Gutheil Grant, Gelman Susan A, Klein Eileen, Michos Katherine, Kelaita Kara
Nazareth College, Psychology Center, 4245 East Avenue, Rochester, NY 14618-3790, USA.
Cognition. 2008 Apr;107(1):366-80. doi: 10.1016/j.cognition.2007.07.014. Epub 2007 Sep 6.
Humans construe their environment as composed largely of discrete individuals, which are also members of kinds (e.g., trees, cars, and people). On what basis do young children determine individual identity? How important are featural properties (e.g., physical appearance, name) relative to spatiotemporal history? Two studies examined the relative importance of these factors in preschoolers' and adults' identity judgments. Participants were shown pairs of individuals who looked identical but differed in their spatiotemporal history (e.g., two physically distinct but identical Winnie-the-Pooh dolls), and were asked whether both members in the pair would have access to knowledge that had been supplied to only one of the pairs.

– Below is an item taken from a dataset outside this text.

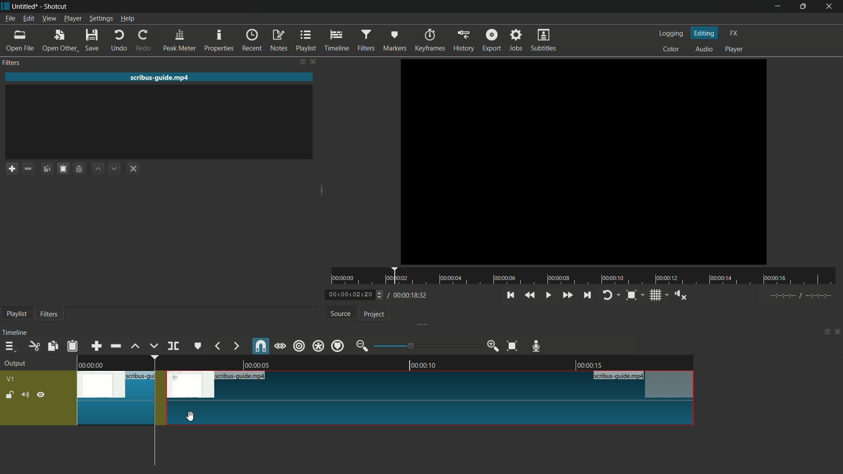  What do you see at coordinates (160, 77) in the screenshot?
I see `imported file name` at bounding box center [160, 77].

The results provide clear support for spatiotemporal history as the primary basis of identity judgments in both preschoolers and adults, and further place issues of identity within the broader cognitive framework of psychological essentialism.
人类将他们的环境主要理解为由离散的个体组成,这些个体也是类别(如树木、汽车和人)的成员。幼儿基于什么来确定个体身份?相对于时空历史而言,特征属性(如外貌、名字)有多重要?两项研究考察了这些因素在学龄前儿童和成年人身份判断中的相对重要性。向参与者展示一对看起来一模一样但时空历史不同的个体(例如两个身体上不同但一模一样的小熊维尼玩偶),并询问这对个体中的两个是否都能获取仅提供给其中一个的知识。结果明确支持时空历史是学龄前儿童和成年人身份判断的主要依据,并进一步将身份问题置于心理本质主义这一更广泛的认知框架内。